Les humains pourront-ils bientôt vivre jusqu'à 200 ans ? Mesureront-ils en moyenne plus de 2 mètres ? Ou vivre l'intégralité de leur vie en parfaite santé ? Les progrès de la science s'accompagnent de bon nombre de fantasmes sur les capacités de l'espèce dans le futur. Mais selon Jean-François Toussaint, médecin et professeur de physiologie à l'université Paris-Descartes, "on nous survend un certain nombre de choses. (…) Notre humanité ne progresse plus autant qu’elle l’a fait jusqu'à présent."

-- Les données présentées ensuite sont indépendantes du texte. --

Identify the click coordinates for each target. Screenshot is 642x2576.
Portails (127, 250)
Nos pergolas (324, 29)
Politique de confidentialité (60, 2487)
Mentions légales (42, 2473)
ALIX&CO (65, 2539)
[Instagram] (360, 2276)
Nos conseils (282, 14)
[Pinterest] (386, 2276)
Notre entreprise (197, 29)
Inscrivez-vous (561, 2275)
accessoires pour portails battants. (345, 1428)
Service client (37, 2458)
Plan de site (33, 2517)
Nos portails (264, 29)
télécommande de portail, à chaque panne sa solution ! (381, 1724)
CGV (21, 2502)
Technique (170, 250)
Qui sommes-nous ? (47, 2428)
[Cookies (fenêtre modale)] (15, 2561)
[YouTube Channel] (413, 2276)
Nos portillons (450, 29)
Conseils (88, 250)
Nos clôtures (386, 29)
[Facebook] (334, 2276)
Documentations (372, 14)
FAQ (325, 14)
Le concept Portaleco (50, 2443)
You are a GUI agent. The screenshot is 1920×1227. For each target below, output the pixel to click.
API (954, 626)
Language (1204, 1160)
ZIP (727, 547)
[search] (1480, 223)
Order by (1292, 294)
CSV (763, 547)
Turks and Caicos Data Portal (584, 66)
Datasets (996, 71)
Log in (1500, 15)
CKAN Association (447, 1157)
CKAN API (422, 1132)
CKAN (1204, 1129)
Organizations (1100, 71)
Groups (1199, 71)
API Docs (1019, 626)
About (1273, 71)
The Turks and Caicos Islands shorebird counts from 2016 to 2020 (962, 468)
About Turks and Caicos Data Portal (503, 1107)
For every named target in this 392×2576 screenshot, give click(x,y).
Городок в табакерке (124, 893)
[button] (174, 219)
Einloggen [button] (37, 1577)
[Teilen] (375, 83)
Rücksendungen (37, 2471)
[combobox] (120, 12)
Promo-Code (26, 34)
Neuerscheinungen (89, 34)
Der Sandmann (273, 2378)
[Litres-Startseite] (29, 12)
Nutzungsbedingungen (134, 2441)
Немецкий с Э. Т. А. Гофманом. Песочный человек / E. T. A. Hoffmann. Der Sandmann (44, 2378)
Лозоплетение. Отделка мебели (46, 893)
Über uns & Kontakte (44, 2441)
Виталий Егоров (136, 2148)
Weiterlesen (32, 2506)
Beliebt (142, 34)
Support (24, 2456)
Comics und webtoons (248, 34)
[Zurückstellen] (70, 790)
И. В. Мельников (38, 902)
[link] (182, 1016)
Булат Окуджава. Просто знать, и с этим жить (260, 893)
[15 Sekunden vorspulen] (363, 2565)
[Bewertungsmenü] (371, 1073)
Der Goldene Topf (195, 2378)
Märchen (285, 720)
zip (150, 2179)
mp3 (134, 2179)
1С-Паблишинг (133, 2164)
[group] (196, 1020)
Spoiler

Les maximums atteints ? "Ce que l’on constate actuellement, c’est que l’ensemble des grands indicateurs de santé publique, de physiologie, les capacités sportives depuis 20-30 ans, sont en train d’atteindre des plafonds. Et dans ce même temps, on nous dit qu’un grand sursaut va tout d’un coup changer les règles qui nous amènent à ces plafonds", indique-t-il vendredi dans la matinale d'Europe 1. Le record de longévité par exemple, détenu par Jeanne Calment (122 ans), "constitue le maximum réellement validé dans l’espèce humaine". L'espérance de vie "n’augmente plus depuis 20 ans, comme tout le reste des maximums : le saut en hauteur, la vitesse de course, etc. D'autres indicateurs sont en train de montrer leurs plafonds, comme la taille moyenne des populations adultes dans tous les pays du monde. Certains pays sont même en train de commencer des régressions", précise-t-il.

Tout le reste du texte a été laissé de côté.